(Beginning of The data)

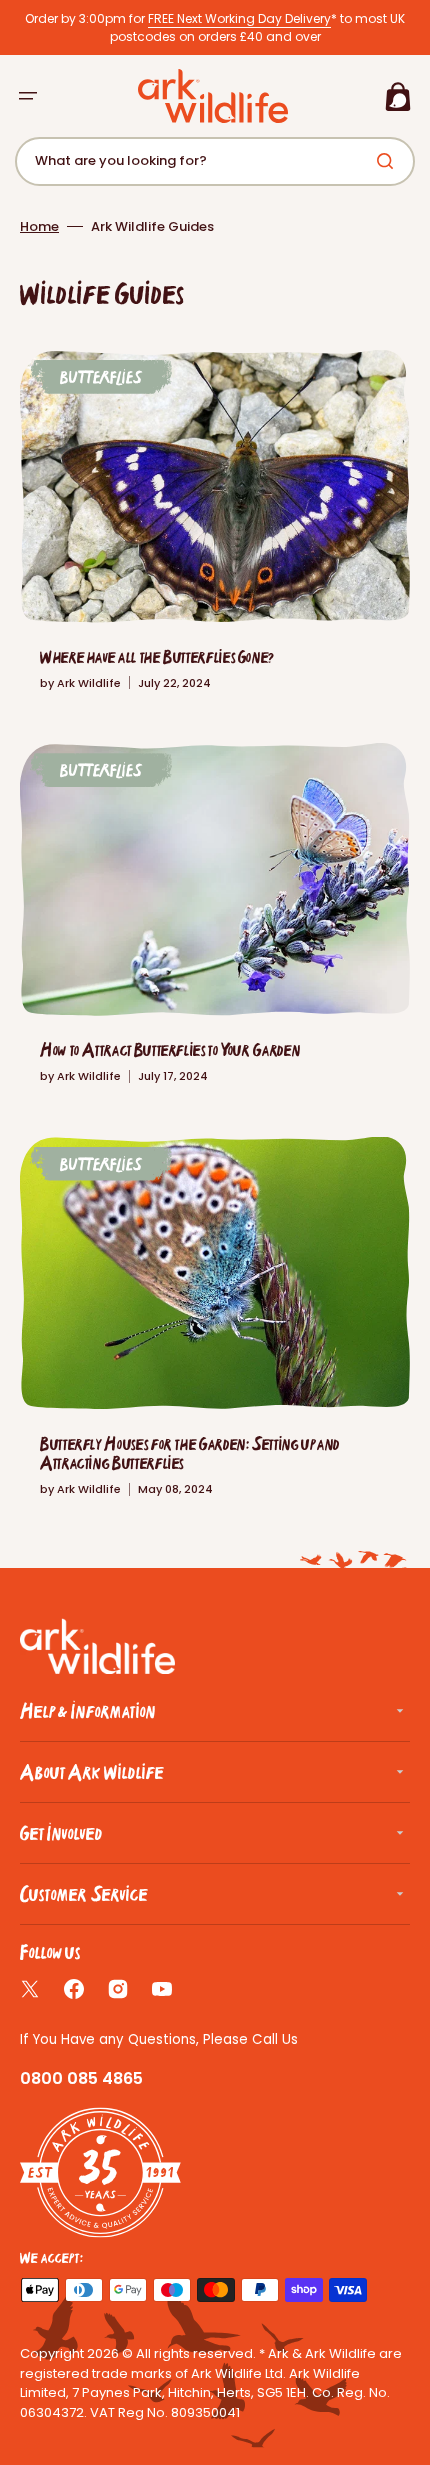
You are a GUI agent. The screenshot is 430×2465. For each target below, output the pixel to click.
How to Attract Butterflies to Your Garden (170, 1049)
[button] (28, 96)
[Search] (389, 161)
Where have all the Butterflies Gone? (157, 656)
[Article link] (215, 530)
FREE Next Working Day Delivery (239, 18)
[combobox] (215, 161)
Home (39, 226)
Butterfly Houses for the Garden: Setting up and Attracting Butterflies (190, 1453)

(End of The data)
(Beginning of The data)

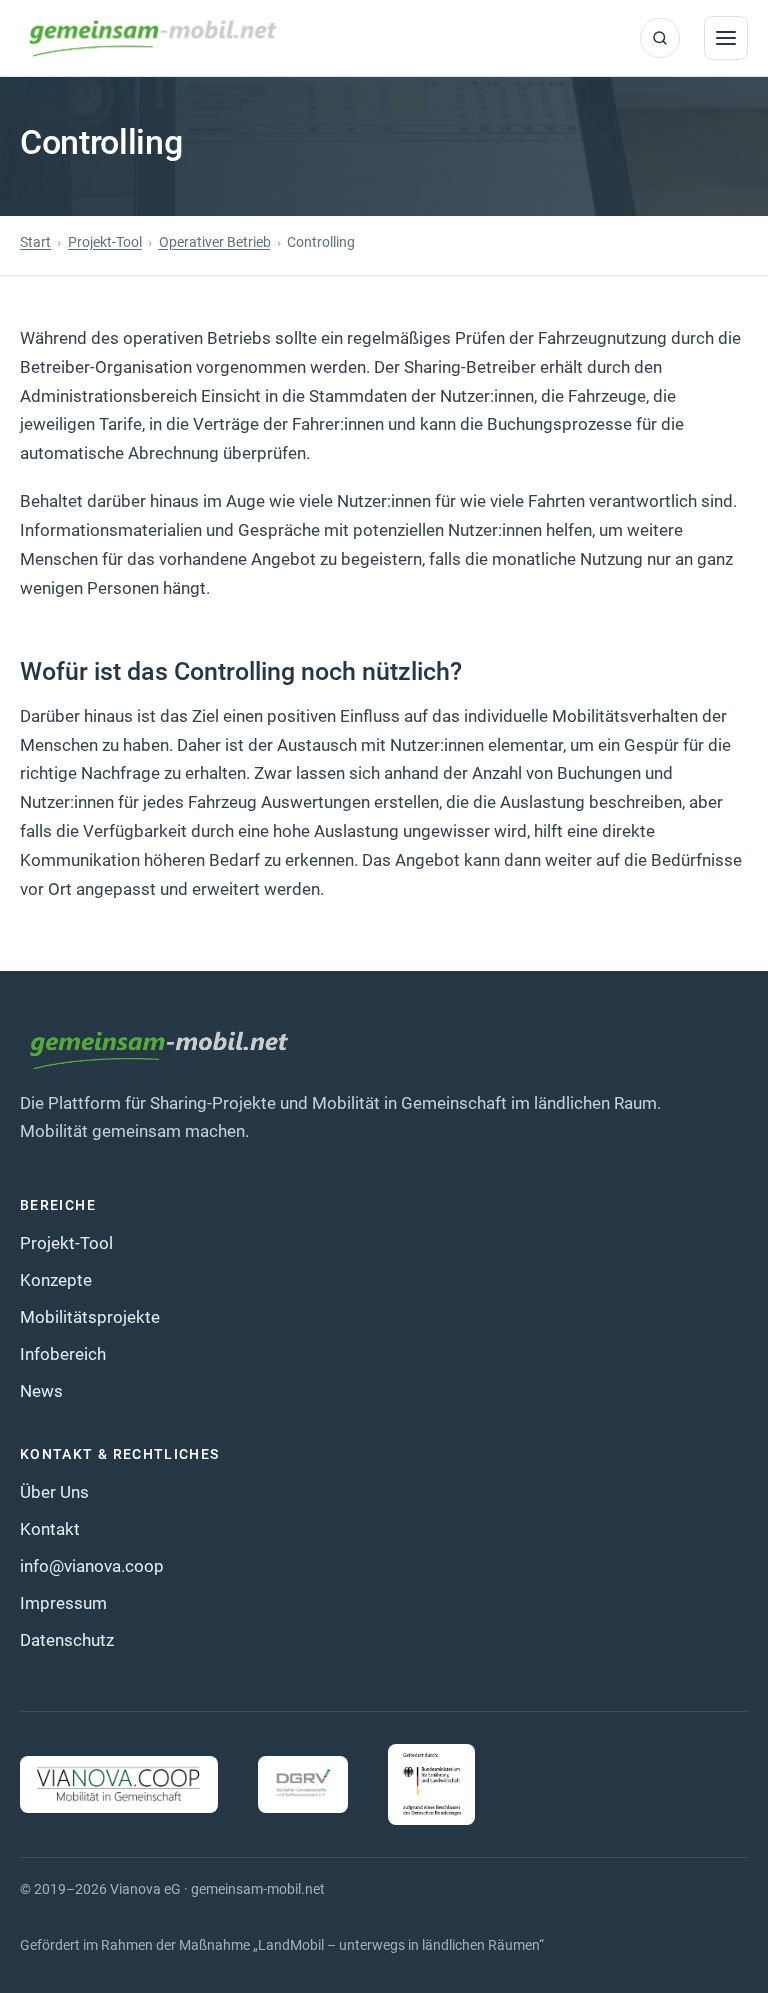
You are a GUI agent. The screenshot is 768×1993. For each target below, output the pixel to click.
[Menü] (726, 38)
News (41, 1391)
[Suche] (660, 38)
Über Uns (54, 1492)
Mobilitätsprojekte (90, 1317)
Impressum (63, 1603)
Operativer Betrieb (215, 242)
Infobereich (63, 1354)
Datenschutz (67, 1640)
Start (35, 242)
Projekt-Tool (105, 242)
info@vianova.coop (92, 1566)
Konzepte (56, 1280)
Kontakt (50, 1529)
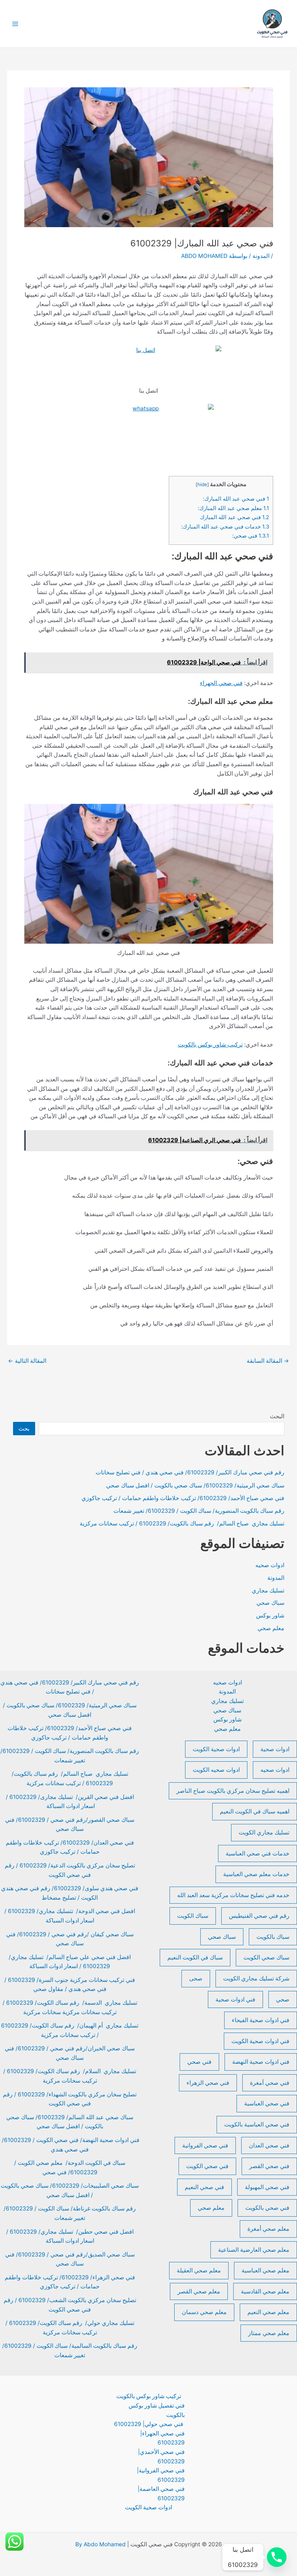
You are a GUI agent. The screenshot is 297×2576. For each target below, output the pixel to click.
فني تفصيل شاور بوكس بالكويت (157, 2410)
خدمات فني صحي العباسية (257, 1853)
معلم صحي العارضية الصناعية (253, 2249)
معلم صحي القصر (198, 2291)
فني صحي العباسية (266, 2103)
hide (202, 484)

(End of The data)
(Beginning of The data)

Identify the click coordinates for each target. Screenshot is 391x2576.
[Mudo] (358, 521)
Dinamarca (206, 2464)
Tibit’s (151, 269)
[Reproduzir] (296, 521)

(End of The data)

*Exercise objective*
In the material above, the stretch from the line with "Mobilitätsprojekte (90, 1317)" through the line with "hide (202, 484)" is to be given again exactly, minus the pictures.

*Solution to the exercise*
Mobilitätsprojekte (90, 1317)
Impressum (63, 1603)
Operativer Betrieb (215, 242)
Infobereich (63, 1354)
Datenschutz (67, 1640)
Start (35, 242)
Projekt-Tool (105, 242)
info@vianova.coop (92, 1566)
Konzepte (56, 1280)
Kontakt (50, 1529)
You are a GUI agent. The screenshot is 297×2576. For each target below, output the pixel to click.
فني تفصيل شاور بوكس بالكويت (157, 2410)
خدمات فني صحي العباسية (257, 1853)
معلم صحي العارضية الصناعية (253, 2249)
معلم صحي القصر (198, 2291)
فني صحي العباسية (266, 2103)
hide (202, 484)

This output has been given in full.